Festivals have to speak to their local audiences and we wanted a film that was smart and that would engage our opening night public. We’ve never had an opening night like we had this year. Our distributor Cynthia Wiesner was amazing and has been so generous. She’s one of the good ones for our cinema. And [Ricardo] Darin was amazing too. It just gave the eighth edition a wonderful start. [The film opens in Panama through Wiesner Distribution on April 18.]

How is the festival funded?
[The government] provides most of the cash, but we receive quite a bit from the private sector. It’s 60-40 private-public. The private sector gives operational sponsorship and there are many fine partners. Mastercard is amazing. That opening party was fantastic. Copa Airlines is amazing. Communication has been key to the success of this festival – if you have all the TV stations and the press talking about this festival, people will respond. I had teenagers going to the screenings yesterday because they’re hearing about it and it’s being talked about in the country. You can’t buy that.

The election on May 5 means there will be new personnel at the film commission ready to start work by July 1. How do you feel heading into this transition?

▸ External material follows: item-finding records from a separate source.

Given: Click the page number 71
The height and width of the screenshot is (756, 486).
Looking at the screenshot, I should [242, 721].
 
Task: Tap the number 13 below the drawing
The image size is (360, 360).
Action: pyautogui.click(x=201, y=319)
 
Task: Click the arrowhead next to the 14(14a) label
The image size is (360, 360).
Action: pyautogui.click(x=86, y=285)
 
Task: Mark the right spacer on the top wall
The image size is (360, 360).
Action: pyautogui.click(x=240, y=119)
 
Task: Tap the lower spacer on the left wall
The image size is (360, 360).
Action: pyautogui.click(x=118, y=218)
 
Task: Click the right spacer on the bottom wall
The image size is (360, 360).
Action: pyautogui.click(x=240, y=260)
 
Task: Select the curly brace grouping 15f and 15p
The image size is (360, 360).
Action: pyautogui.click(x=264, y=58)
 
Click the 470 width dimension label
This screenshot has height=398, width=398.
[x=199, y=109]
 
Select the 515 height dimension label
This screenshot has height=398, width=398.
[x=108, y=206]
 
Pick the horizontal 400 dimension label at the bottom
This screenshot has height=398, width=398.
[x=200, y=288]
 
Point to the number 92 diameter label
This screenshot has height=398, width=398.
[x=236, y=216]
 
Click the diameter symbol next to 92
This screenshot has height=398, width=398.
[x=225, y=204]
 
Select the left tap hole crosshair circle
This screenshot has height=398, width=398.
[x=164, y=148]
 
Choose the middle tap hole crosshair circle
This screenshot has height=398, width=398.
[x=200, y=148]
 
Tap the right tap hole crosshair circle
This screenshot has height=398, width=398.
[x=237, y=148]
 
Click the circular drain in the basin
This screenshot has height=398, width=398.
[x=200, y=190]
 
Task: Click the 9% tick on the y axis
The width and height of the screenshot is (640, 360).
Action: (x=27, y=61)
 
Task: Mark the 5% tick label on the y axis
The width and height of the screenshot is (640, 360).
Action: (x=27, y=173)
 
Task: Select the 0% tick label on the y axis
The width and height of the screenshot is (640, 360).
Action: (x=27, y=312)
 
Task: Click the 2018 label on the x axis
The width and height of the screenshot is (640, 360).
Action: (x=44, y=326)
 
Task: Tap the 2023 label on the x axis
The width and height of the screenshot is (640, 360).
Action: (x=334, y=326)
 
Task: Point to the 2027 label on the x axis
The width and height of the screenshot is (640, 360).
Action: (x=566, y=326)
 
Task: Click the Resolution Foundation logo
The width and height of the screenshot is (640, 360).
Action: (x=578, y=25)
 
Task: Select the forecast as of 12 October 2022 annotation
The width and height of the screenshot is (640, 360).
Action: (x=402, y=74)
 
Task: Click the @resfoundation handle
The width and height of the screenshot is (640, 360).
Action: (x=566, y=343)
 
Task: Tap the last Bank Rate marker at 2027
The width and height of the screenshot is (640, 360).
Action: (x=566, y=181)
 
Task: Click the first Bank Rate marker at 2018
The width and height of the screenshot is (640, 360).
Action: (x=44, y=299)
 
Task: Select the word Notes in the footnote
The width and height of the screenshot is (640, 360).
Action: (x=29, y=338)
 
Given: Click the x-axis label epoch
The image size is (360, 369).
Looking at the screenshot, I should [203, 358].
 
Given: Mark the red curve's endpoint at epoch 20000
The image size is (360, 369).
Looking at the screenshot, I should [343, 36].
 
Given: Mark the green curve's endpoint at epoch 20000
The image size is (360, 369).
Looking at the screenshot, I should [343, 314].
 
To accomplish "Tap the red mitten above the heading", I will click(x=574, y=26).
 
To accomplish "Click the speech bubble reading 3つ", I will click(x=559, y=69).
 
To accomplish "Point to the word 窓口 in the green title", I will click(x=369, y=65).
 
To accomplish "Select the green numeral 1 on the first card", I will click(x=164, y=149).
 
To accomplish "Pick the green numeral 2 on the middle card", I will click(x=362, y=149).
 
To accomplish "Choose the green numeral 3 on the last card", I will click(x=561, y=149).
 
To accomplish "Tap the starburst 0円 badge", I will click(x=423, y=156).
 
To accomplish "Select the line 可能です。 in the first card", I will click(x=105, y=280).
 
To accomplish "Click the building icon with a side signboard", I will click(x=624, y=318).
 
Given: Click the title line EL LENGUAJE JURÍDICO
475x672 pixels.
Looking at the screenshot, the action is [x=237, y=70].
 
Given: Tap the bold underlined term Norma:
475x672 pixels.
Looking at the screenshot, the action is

We’re hopeful that this year’s festival will be a testament and will let politicians see and understand this is something that needs to be supported. If it’s not continued under the same conditions it has had, it’s not only going to hurt the film industry and the cultural development and growth of the creative industries in this country, it’s going to hurt the image of the country. We have to work hard to create the best festival we can so they can see we’re something good to invest in. We’re not a subsidy – we’re an investment – and I’m hoping they’re going to see that.